**ASSIGNMENT**
Repeat every line below exactly as it reads.

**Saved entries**
- - - - - - -

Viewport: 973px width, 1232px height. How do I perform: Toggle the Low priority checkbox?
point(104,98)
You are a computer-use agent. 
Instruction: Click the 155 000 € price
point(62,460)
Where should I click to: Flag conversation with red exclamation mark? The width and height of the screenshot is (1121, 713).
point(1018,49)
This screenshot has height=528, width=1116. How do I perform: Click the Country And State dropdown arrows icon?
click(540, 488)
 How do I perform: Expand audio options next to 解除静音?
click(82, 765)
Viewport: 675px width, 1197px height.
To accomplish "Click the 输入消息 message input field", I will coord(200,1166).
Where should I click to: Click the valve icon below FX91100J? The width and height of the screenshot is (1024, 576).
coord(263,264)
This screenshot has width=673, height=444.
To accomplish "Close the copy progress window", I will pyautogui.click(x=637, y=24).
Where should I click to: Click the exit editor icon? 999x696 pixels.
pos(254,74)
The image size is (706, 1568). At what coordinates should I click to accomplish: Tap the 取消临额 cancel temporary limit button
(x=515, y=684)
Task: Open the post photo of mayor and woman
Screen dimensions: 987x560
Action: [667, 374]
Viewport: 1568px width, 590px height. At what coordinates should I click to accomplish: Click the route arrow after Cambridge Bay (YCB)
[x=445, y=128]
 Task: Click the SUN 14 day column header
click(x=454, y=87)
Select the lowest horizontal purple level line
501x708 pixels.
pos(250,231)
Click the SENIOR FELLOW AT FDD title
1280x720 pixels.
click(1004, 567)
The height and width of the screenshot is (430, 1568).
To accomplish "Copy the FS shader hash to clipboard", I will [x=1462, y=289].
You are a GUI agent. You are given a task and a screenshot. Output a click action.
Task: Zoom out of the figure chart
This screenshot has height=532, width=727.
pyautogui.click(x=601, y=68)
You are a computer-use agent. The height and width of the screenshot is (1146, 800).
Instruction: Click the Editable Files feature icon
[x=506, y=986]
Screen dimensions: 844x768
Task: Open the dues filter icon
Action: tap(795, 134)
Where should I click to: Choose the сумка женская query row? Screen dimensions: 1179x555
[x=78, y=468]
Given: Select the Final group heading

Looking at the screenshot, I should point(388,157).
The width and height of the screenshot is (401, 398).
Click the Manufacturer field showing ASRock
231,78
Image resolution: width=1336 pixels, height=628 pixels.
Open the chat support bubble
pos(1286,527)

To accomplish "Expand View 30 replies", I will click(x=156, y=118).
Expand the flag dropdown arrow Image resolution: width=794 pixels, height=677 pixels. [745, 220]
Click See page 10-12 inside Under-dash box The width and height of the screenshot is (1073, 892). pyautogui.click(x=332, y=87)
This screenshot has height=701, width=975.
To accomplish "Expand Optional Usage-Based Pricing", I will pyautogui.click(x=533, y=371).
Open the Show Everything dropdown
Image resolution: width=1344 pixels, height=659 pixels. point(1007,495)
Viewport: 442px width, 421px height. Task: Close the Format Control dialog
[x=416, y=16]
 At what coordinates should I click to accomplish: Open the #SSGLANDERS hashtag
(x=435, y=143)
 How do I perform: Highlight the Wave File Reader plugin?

- - - - - - -

**TASK OUTPUT**
Viewport: 973px width, 1232px height. How do I perform: Toggle the Low priority checkbox?
point(104,98)
You are a computer-use agent. 
Instruction: Click the 155 000 € price
point(62,460)
Where should I click to: Flag conversation with red exclamation mark? The width and height of the screenshot is (1121, 713).
point(1018,49)
This screenshot has height=528, width=1116. How do I perform: Click the Country And State dropdown arrows icon?
click(540, 488)
 How do I perform: Expand audio options next to 解除静音?
click(82, 765)
Viewport: 675px width, 1197px height.
To accomplish "Click the 输入消息 message input field", I will coord(200,1166).
Where should I click to: Click the valve icon below FX91100J? The width and height of the screenshot is (1024, 576).
coord(263,264)
This screenshot has width=673, height=444.
To accomplish "Close the copy progress window", I will pyautogui.click(x=637, y=24).
Where should I click to: Click the exit editor icon? 999x696 pixels.
pos(254,74)
The image size is (706, 1568). At what coordinates should I click to accomplish: Tap the 取消临额 cancel temporary limit button
(x=515, y=684)
Task: Open the post photo of mayor and woman
Screen dimensions: 987x560
Action: [667, 374]
Viewport: 1568px width, 590px height. At what coordinates should I click to accomplish: Click the route arrow after Cambridge Bay (YCB)
[x=445, y=128]
 Task: Click the SUN 14 day column header
click(x=454, y=87)
Select the lowest horizontal purple level line
501x708 pixels.
pos(250,231)
Click the SENIOR FELLOW AT FDD title
1280x720 pixels.
click(1004, 567)
The height and width of the screenshot is (430, 1568).
To accomplish "Copy the FS shader hash to clipboard", I will [x=1462, y=289].
You are a GUI agent. You are given a task and a screenshot. Output a click action.
Task: Zoom out of the figure chart
This screenshot has height=532, width=727.
pyautogui.click(x=601, y=68)
You are a computer-use agent. The height and width of the screenshot is (1146, 800).
Instruction: Click the Editable Files feature icon
[x=506, y=986]
Screen dimensions: 844x768
Task: Open the dues filter icon
Action: tap(795, 134)
Where should I click to: Choose the сумка женская query row? Screen dimensions: 1179x555
[x=78, y=468]
Given: Select the Final group heading

Looking at the screenshot, I should point(388,157).
The width and height of the screenshot is (401, 398).
Click the Manufacturer field showing ASRock
231,78
Image resolution: width=1336 pixels, height=628 pixels.
Open the chat support bubble
pos(1286,527)

To accomplish "Expand View 30 replies", I will click(x=156, y=118).
Expand the flag dropdown arrow Image resolution: width=794 pixels, height=677 pixels. [745, 220]
Click See page 10-12 inside Under-dash box The width and height of the screenshot is (1073, 892). pyautogui.click(x=332, y=87)
This screenshot has height=701, width=975.
To accomplish "Expand Optional Usage-Based Pricing", I will pyautogui.click(x=533, y=371).
Open the Show Everything dropdown
Image resolution: width=1344 pixels, height=659 pixels. point(1007,495)
Viewport: 442px width, 421px height. Task: Close the Format Control dialog
[x=416, y=16]
 At what coordinates should I click to accomplish: Open the #SSGLANDERS hashtag
(x=435, y=143)
 How do I perform: Highlight the Wave File Reader plugin?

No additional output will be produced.